Now, what’s affects local speed? Primarily, DSL signal degrades over distance. The farther you are from the ISP, the lower your DSL signal is and proportionally, the higher your DSL signal noise. Also, if you have worn out and rusted cables, grounded lines and the likes, this will affect your local speed. From inside your home, this is something that you can check and verify. Check the PLDT drop lines outside your home, is it properly grounded? Check the junction box – are the contacts free from rust? Check the splitters etc. So before calling your ISP to bitch and moan that you aren’t getting your speed, make sure you have those items checked.
The second type of speed you need to be aware of is your actual “Internet speed”. This is the speed you get when you download files off the Internet. Compared with local speed, the files you’re getting to test Internet speed is beyond your ISP’s data center.
There are 2 ways to check your Internet speed, see below. I primarily use Linux disk images(from centos.org) as downloads since they’re hosted on large data centers
1. Use a download manager(I use the one from freedownloadmanager.org) and download a file from a good source. A download manager creates multiple connections to a site to download the file. Here’s my average download using a download manager at my speed:
This translates to roughly 9.1Mbps, which is pretty close to my “local speed” from speedtest.

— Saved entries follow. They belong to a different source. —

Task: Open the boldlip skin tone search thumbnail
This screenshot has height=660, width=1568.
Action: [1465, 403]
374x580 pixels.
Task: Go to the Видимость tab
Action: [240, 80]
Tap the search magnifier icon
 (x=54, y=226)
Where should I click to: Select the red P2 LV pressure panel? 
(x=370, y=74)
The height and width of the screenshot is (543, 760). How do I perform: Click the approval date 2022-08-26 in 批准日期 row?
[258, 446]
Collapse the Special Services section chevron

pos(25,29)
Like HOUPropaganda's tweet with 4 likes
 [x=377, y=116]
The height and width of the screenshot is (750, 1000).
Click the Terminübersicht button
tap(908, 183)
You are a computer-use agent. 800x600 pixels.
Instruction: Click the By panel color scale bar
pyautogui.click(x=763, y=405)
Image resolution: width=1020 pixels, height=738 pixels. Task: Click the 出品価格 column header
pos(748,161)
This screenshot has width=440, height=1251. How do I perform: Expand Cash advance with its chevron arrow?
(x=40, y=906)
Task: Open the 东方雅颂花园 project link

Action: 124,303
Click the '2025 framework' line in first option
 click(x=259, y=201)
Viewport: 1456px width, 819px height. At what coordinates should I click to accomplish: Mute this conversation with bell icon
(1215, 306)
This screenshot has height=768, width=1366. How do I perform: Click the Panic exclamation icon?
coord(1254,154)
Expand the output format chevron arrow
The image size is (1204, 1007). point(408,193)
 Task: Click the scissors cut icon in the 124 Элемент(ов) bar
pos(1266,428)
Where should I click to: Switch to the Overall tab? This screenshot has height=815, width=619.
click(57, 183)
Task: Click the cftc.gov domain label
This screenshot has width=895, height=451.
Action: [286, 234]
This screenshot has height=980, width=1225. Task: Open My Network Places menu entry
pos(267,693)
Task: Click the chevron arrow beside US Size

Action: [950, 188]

2. Second way to test is to download a file using bit torrent. Bit torrent is a file sharing protocol(when you download a chunk of a file, you also upload a chunk of it to others), thus, the more people downloading a file, the faster your download speed will be. It’s like using test #1 but this time you’ll have multiple download sources(see below, i’m downloading from 56 sources!), thus your speed is highly maximized. Here’s my torrent speed – roughly 9.9Mbps.
So to sum up:
- Use speedtest.net to get an overall view of your speed(local speed). When you encounter sluggish internet, go to speedtest.net first and check if your speed is down from the usual readings. If it does, it might be a physical issue or a local downtime perhaps. If it doesn’t, it might be a DNS issue or the site is having problems. Register for an account on speedtest.net so you can have a history of all your speedtests.
- To measure your real internet speed, download a file using a download manager or using bit torrent. This is what matters most since this is the speed you are paying for.
- In any troubleshooting task, isolation is the key. Make sure you have reliable local speed when testing Internet stability. When measuring actual throughput, rely on your Internet speed more than local speed.